PySparkLogger.info: Use this method to log informational messages.
user = "test_user" action = "login" logger.info(f"User {user} performed {action}", user=user, action=action)
PySparkLogger.warning: Use this method to log warning messages.
user = "test_user" action = "access" logger.warning("User {user} attempted an unauthorized {action}", user=user, action=action)
PySparkLogger.error: Use this method to log error messages.

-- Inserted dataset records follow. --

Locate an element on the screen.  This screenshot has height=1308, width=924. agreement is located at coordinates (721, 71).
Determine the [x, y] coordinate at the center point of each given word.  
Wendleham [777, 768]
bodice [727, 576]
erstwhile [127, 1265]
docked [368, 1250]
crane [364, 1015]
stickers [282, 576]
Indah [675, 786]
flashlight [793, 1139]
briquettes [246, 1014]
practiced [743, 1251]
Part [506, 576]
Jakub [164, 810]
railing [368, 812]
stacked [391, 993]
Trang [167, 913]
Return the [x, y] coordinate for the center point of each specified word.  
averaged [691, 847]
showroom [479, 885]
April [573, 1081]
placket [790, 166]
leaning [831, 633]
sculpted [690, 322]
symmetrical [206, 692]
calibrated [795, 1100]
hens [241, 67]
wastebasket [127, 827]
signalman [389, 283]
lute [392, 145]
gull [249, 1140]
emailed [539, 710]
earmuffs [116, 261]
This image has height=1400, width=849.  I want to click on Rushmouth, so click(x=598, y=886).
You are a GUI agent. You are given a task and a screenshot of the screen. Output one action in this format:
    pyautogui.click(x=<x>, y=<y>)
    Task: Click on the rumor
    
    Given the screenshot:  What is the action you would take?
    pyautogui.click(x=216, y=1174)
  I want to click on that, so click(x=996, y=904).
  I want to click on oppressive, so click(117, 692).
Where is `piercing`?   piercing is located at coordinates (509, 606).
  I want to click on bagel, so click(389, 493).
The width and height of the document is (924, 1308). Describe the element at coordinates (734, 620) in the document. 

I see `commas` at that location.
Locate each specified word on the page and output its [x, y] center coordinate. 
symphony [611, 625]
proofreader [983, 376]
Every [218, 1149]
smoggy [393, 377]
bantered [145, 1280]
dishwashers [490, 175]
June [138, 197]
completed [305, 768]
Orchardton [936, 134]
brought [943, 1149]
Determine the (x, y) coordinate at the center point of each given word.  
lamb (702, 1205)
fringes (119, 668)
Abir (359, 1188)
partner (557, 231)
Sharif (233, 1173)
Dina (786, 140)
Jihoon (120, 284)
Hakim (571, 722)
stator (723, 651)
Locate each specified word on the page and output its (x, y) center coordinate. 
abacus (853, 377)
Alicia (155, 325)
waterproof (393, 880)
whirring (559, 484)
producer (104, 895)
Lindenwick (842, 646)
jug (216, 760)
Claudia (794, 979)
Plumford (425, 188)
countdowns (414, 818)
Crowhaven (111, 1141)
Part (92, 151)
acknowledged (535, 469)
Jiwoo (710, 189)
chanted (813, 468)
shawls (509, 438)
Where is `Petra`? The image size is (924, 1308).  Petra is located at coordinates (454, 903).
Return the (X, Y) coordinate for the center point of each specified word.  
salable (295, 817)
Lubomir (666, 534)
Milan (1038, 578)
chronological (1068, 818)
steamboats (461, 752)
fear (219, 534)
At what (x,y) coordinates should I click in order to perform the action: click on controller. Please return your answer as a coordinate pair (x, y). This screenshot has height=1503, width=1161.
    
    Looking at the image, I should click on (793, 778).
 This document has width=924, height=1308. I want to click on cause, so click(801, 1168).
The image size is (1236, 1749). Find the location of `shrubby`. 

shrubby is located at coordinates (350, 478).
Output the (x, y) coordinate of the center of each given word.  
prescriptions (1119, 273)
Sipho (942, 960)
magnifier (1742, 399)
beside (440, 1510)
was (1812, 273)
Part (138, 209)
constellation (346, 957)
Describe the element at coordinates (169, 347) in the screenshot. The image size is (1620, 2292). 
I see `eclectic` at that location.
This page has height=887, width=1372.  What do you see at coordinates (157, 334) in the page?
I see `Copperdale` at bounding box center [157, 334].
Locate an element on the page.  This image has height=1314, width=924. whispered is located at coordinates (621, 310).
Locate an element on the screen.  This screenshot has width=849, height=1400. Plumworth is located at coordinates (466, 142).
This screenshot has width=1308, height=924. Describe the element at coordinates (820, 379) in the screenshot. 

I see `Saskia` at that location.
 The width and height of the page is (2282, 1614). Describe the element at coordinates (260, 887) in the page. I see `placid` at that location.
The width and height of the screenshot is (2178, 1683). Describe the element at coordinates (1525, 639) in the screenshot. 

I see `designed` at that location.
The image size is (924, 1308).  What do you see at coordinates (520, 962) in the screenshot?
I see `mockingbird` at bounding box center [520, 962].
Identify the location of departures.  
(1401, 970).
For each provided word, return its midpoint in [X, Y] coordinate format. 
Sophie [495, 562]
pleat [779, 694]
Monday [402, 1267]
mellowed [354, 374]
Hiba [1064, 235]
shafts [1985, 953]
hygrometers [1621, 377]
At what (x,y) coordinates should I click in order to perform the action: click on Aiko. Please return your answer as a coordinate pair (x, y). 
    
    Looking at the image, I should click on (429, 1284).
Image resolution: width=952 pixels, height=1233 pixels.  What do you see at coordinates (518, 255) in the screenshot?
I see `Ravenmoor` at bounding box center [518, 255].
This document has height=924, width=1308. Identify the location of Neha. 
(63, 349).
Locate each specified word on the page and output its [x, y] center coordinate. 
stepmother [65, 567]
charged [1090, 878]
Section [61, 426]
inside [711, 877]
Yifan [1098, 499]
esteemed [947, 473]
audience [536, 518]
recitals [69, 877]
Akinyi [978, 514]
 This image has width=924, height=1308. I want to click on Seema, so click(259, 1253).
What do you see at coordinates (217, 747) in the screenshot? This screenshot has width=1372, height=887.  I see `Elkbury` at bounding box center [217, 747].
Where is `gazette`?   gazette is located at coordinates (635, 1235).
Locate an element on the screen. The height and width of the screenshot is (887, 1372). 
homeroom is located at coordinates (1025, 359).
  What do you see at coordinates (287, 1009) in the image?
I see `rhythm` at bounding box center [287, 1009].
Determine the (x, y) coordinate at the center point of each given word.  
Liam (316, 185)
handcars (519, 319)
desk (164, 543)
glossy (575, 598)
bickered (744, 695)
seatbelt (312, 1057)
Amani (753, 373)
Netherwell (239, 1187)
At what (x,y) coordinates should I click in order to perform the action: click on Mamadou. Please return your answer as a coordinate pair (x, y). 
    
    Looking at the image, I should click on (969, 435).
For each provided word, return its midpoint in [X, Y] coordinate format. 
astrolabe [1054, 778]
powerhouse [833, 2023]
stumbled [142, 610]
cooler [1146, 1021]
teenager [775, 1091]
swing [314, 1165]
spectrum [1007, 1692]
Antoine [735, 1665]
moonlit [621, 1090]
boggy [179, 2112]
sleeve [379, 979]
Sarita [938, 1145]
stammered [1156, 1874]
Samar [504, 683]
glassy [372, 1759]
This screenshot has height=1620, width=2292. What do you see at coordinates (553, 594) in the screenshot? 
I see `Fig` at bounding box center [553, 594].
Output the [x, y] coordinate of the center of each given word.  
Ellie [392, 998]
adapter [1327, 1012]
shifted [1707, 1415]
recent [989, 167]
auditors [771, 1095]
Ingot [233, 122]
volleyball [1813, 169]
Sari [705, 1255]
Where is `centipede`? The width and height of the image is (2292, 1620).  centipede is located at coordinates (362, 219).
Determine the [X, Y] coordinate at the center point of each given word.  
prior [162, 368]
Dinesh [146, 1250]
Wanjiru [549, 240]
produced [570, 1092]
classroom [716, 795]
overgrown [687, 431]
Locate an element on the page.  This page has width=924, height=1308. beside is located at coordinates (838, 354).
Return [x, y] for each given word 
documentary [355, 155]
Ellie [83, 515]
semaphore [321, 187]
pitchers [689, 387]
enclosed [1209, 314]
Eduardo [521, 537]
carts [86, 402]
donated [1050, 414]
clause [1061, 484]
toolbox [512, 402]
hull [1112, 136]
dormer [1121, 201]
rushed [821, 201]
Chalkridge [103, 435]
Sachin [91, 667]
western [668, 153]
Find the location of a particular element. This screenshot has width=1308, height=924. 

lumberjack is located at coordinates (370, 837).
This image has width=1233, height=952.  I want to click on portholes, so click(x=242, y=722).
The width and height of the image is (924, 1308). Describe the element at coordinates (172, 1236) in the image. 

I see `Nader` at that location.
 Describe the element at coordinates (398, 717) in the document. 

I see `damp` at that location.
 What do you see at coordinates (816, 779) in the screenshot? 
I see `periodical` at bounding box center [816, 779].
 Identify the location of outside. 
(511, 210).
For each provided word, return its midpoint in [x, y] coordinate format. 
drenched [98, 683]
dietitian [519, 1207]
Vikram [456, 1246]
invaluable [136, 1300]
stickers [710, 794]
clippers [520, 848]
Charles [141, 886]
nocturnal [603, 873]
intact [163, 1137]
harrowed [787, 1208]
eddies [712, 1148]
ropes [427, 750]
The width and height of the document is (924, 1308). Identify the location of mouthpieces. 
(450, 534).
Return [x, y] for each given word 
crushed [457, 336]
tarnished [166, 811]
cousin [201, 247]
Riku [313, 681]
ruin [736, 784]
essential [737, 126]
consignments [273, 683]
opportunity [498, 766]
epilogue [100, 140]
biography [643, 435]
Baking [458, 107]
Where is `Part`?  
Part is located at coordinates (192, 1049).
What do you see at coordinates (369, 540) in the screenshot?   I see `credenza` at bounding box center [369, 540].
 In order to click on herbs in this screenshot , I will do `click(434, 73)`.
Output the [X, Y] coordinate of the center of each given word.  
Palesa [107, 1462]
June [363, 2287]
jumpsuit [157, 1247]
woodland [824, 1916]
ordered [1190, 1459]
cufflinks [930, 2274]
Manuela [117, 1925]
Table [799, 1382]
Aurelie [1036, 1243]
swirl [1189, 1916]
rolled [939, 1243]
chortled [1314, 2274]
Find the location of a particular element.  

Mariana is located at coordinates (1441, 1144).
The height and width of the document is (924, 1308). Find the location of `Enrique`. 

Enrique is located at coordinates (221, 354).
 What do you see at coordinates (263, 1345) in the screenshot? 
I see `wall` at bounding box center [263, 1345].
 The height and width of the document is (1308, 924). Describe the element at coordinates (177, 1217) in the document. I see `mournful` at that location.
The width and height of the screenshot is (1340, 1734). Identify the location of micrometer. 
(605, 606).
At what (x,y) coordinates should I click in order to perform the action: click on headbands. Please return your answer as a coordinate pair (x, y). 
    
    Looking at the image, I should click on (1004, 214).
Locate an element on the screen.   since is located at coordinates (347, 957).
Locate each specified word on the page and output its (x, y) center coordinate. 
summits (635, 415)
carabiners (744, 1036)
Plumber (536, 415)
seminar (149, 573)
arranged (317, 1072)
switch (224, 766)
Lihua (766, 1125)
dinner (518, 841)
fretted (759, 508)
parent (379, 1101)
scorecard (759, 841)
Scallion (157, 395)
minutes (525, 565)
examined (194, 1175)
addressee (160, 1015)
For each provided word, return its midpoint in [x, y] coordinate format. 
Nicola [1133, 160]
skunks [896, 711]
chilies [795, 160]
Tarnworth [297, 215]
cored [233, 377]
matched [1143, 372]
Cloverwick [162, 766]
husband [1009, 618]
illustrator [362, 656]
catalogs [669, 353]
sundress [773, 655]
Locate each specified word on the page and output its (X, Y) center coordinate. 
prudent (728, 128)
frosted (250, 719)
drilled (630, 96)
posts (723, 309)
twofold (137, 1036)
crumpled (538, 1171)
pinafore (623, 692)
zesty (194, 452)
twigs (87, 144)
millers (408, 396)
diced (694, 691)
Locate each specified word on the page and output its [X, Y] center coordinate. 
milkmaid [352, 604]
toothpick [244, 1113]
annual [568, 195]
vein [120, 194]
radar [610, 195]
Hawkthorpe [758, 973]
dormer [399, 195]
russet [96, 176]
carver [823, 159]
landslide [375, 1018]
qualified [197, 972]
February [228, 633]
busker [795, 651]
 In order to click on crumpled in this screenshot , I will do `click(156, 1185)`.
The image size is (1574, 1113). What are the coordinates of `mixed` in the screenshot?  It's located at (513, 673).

user = "test_user" action = "update_profile" logger.error("An error occurred for user {user} during {action}", user=user, action=action)
Logging to Console#
from pyspark.logger import PySparkLogger
# Create a logger that logs to console
logger = PySparkLogger.getLogger("ConsoleLogger")
user = "test_user"
action = "test_action"
logger.warning(f"User {user} takes an {action}", user=user, action=action)
This logs an information in the following JSON format:
{
"ts": "2024-06-28 19:44:19,030",
"level": "WARNING",
"logger": "ConsoleLogger",
"msg": "User test_user takes an test_action",
"context": {
"user": "test_user",
"action": "test_action"
},
}
Logging to a File#
To log messages to a file, use the PySparkLogger.addHandler()
for adding FileHandler from the standard Python logging module to your logger.
This approach aligns with the standard Python logging practices.
from pyspark.logger import PySparkLogger
import logging
# Create a logger that logs to a file
file_logger = PySparkLogger.getLogger("FileLogger")
handler = logging.FileHandler("application.log")
file_logger.addHandler(handler)
user = "test_user"
action = "test_action"
file_logger.warning(f"User {user} takes an {action}", user=user, action=action)
The log messages will be saved in application.log in the same JSON format.